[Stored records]
---
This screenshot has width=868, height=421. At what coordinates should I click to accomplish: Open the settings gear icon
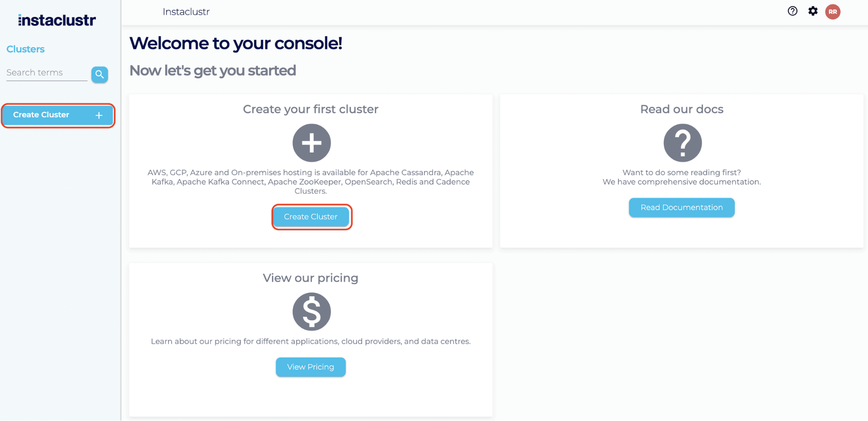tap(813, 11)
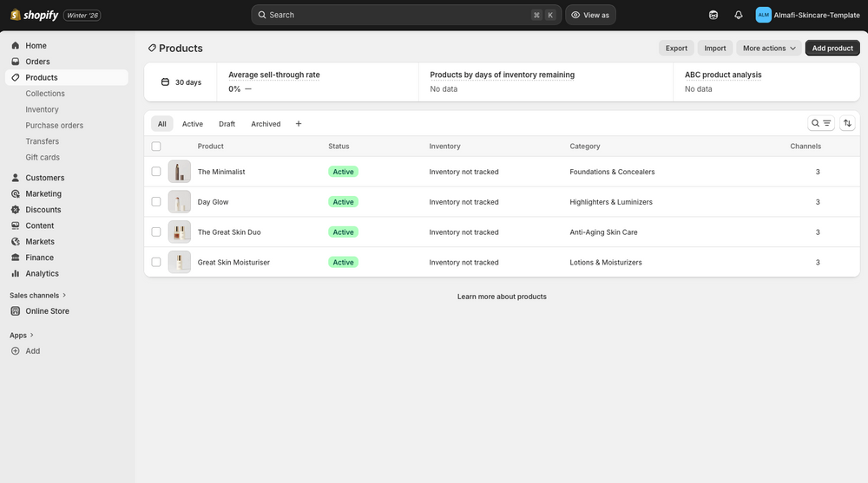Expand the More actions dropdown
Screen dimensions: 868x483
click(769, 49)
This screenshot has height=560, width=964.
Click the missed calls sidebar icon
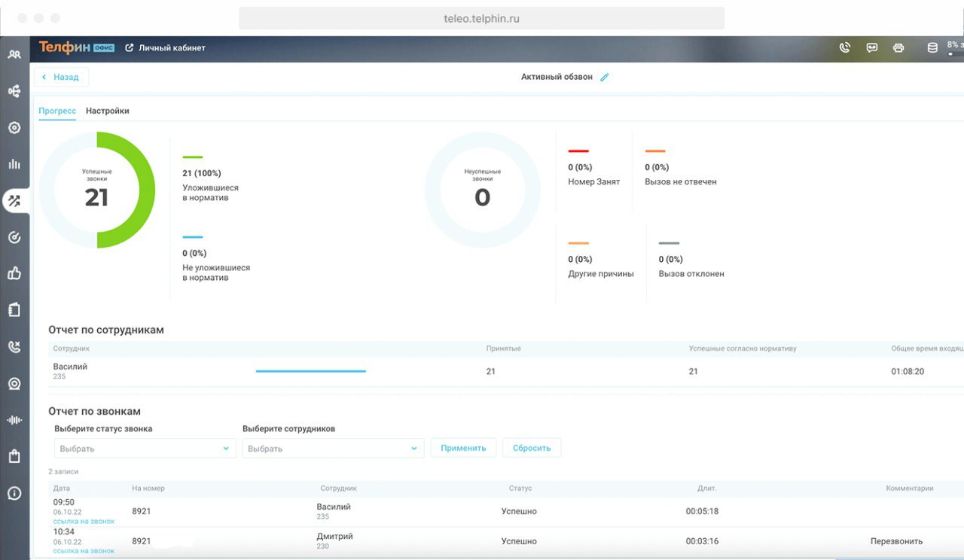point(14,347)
---
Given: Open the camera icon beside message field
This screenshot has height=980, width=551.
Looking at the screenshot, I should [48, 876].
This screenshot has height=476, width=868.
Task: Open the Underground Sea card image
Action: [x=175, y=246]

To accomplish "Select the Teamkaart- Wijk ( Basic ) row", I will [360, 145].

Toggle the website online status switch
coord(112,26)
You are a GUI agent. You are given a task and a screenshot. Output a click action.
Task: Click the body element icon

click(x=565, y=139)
---
■ WHAT YOU WILL DO
The response must repeat exactly the lines above from the one with "This screenshot has width=868, height=421." through the one with "This screenshot has height=560, width=964.", including both, and must contain no pictures and no other text.

■ RESULT
This screenshot has width=868, height=421. At what coordinates should I click to accomplish: Open the settings gear icon
tap(813, 11)
Expand the More actions dropdown
Screen dimensions: 868x483
click(769, 49)
This screenshot has height=560, width=964.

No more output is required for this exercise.